The arts community in downtown Harrisonburg continues to grow as more artists see its potential.
The latest art space to open downtown is Quillon Hall’s Wooden Trout Art Gallery in the Agora Downtown Market, which held its soft opening on Aug. 8.
“It’s become such a vibrant community here. I just wanted to be a part of that,” Hall said.
The gallery features work from Hall and other local artists. All of the artwork is available to purchase.
“I’m carrying artists from Harrisonburg that I’m friends with, who don’t typically show in other spaces in Harrisonburg. So, I’m giving them an opportunity to present their work to the public,” he said.
Hall himself, a former elementary school art teacher, is a mixed-media artist.
“I do mixed media non-objective work, so when I create something, I don’t have any preconceived ideas of what the outcome will be, I just start and let it evolve into whatever it wants,” he said.
Hall and his family moved to Harrisonburg in 2009 from Iowa, where Hall worked as an art teacher. His wife got a job at James Madison University and Hall became a stay at home dad, but continued to make art at home.
When Agora Downtown Market opened in June, Hall was asked to build an installation, so he constructed a 12-foot-tall, 10-foot-wide baseball card totem. Hall had built one half the size for Spitzer Art Center, which caught the eye of Agora’s owner.
“There’s a structure inside of it with PVC pipe that I built first, and then there’s a skin of baseball cards that I glued around it,” Hall said.
Hall liked the space at Agora when he was building the totem, and couldn’t pass up the opportunity to open his own gallery.
On opening day, Hall had eight of his own pieces, plus the work of four other artists on display, including an oil painting by Kathleen Johnston, an art teacher for Harrisonburg City Public Schools, Brenda Hounshell, a local watercolorist, and Pam Tittle, another local artist.
“These are all artists that I really admire,” Hall said. “[I’m] trying to get a variety of two-dimensional and three-dimensional pieces in here.”
Although the gallery is named Wooden Trout, don’t expect any artwork of fish. Hall said the name was inspired by the natural environment in the Shenandoah Valley.
The spontaneity comes across in Hall’s work. In one piece, the viewer can see Hall’s process as he first painted a black background followed by green circular shapes, with acrylic paint, and then sewed red sticks with wiring to form a structure that resembles train tracks.
“I like to play with different materials. I don’t like to tie myself to one certain material.
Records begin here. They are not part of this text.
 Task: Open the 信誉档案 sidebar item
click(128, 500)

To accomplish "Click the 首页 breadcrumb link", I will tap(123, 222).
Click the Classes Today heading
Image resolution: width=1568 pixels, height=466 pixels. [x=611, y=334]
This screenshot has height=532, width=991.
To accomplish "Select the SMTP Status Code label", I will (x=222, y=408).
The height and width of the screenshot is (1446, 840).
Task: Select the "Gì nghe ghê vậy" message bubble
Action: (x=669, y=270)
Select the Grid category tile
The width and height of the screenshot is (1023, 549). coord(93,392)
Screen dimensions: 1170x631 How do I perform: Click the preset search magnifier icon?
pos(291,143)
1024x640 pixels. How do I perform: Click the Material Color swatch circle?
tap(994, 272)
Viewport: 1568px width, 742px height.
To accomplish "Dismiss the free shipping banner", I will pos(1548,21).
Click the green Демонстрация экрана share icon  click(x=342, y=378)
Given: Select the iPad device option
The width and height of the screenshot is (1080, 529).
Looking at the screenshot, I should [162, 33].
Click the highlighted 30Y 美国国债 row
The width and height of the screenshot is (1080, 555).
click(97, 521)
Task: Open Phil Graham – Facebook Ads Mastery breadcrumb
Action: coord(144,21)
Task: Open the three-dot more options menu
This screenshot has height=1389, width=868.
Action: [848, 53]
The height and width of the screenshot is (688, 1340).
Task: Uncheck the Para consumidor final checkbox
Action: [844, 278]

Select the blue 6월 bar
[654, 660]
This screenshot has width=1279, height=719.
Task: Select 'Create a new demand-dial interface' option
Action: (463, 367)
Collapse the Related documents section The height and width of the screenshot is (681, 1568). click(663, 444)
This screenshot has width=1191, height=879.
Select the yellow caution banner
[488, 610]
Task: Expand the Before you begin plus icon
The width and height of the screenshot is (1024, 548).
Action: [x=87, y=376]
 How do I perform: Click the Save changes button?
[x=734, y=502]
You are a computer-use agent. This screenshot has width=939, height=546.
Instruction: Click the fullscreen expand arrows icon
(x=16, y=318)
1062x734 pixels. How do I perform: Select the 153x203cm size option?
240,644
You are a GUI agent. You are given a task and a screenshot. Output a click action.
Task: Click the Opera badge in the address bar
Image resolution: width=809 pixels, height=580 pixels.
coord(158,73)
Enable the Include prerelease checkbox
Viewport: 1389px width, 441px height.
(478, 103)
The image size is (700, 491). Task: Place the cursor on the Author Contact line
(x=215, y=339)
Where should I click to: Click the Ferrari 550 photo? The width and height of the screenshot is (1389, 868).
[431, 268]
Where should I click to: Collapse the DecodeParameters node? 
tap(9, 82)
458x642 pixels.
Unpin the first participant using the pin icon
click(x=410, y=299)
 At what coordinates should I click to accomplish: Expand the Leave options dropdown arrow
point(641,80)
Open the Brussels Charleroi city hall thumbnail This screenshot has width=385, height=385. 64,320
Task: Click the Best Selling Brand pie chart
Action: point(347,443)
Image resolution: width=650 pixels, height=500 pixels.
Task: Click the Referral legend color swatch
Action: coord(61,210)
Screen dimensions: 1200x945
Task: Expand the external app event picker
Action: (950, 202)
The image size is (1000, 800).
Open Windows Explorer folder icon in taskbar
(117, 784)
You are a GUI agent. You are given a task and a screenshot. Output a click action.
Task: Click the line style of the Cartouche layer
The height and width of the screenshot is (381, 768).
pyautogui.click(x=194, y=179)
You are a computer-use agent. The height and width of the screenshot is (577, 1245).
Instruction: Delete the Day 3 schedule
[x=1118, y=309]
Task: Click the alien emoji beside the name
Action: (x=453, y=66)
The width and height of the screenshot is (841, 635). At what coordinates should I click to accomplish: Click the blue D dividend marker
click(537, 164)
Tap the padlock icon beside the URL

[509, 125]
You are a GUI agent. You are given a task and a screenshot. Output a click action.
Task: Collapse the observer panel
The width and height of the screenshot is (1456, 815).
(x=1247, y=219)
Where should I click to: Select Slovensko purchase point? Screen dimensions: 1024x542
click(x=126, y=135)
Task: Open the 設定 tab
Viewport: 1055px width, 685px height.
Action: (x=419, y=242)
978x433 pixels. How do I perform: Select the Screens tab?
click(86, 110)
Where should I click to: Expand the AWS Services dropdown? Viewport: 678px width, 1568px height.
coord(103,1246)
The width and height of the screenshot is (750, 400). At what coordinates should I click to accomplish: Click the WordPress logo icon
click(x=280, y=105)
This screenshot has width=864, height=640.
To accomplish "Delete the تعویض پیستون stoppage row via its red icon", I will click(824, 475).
I think it’s more fun to experiment with things,” he said. “I continually build on my artwork and I try to use lightweight materials so I can build as much as I can, so it’s hangable.”
Another piece is made from intricately cut pieces of paper that Hall hand cuts with an X-Acto knife in free form, meaning without a design drawn out in advance. Some of his other mixed media pieces use hand stitching and beading.
Wooden Trout Art Gallery’s grand opening falls on Sept. 1, a First Friday. Hall said there will be live music and refreshments for the event. He plans to have the gallery fully stocked by the grand opening.
“I’m hoping within a month or two I can do monthly shows so I can participate in the First Fridays, so that when people come, there will be something new to see each month,” Hall said.